#### Pasaje de texto:
━━━━

El Cielo es inimaginable. Cada uno tiende a concebirlo según su propia cultura, sus necesidades y anhelos.

En un texto escrito poco antes del Concilio Vaticano II (*), desarrolla Yves Congar una dimensión esencial del Cielo, muy importante en nuestra época de fuerte tendencia individualista: la dimensión de comunidad o de comunión con Dios y entre los justos. De hecho, lo que existe allí, y se consumará cuando termine la historia, no será otra cosa que la Iglesia, la comunión de los santos, en su fase definitiva.

El Concilio Vaticano II señala que “el hombre (…) no puede encontrar su propia plenitud si no es en la entrega sincera de sí mismo a los demás” (Gaudium et spes, 24).

━━━━

#### Bloque de datos:

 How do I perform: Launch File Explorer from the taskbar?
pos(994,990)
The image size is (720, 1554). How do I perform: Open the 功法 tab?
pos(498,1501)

━━━━

#### Lo que se pide:
Según el pasaje sobre el Cielo, ¿qué dimensión esencial del Cielo desarrolla Yves Congar? Responda basándose únicamente en el pasaje, sin recurrir al listado.

#### Respuesta al ejercicio:
La dimensión de comunidad o de comunión con Dios y entre los justos.